HANASHI ORAL HISTORY PROGRAM
“During the past several years I have heard many interesting stories and have met men who witnessed the Japanese Navy surprise attack on Pearl Harbor. Seiji "Stud" Oshiro grew up only minutes from the U.S. Naval base and remembers the local people going to hide in the tropical jungle fearing a land invasion to follow. Dr. William Ito, a native Californian, left for Honolulu to practice medicine prior to the war because it was the only place that would accept him. Soon after the attack, injured civilians started pouring into his hospital for emergency medical treatment. Listening to them, I could only imagine what it must have been like to see through their eyes. But I know the thoughts that were going through their minds and the emotions racing through their hearts, because they told me, me and the video camera.”- Bobby Okinaka, Hanashi volunteer since 2000.
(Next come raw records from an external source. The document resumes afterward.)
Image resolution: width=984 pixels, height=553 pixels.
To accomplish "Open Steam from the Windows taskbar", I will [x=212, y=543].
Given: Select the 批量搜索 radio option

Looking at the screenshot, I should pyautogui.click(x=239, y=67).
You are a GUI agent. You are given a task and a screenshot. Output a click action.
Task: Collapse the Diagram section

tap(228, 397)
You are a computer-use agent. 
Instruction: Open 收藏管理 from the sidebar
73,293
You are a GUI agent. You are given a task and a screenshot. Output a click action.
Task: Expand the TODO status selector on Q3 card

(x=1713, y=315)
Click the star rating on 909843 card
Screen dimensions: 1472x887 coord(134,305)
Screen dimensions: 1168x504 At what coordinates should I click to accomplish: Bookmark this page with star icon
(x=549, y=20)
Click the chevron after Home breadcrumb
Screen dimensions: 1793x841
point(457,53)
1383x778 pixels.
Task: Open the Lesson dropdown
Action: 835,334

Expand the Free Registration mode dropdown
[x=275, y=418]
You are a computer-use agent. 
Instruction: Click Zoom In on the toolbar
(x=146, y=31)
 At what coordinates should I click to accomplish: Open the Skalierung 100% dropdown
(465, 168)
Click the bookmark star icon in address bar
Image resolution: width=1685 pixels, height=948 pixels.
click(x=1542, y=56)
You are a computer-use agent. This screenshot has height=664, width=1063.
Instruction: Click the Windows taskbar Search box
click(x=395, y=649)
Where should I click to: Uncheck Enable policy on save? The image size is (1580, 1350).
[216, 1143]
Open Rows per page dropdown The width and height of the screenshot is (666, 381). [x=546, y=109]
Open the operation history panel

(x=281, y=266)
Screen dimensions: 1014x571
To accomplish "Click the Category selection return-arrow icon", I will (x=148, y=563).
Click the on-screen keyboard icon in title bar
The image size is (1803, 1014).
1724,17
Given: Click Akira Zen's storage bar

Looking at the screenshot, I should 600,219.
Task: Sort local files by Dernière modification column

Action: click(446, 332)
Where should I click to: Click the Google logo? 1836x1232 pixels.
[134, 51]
A typical Hanashi crew consists of four volunteers. The interviewer asks the questions. Preparation is key to being a good interviewer; research is required. The camera operator is responsible for the technical aspects of the shoot, including setting up all the equipment. A cataloger will write notes of the interview and the audio person monitors the sound levels. Most of the interviews are conducted in Southern California, but Hanashi also travels to various regions of the United States, including Hawaii, Washington, and East Coast cities. All travel expenses are provided through the Hanashi program.
Hanashi actively recruits volunteer crew members from various backgrounds and experiences. Volunteers are sought for several areas: interviewers, cataloguers, audio technicians and video camera operators. Those with experience in these areas or none at all are welcome. The Hanashi program seeks those with the desire to learn video production or interview techniques and the passion to meet and work with the veterans to understand their life experiences.
To help interested volunteers, training sessions are held in interview techniques and audio/visual production – providing all the tools volunteers need to preserve this important part of American history. Many of the Hanashi volunteers had no experience prior to joining Hanashi, but it didn’t take long before they became “veterans” themselves.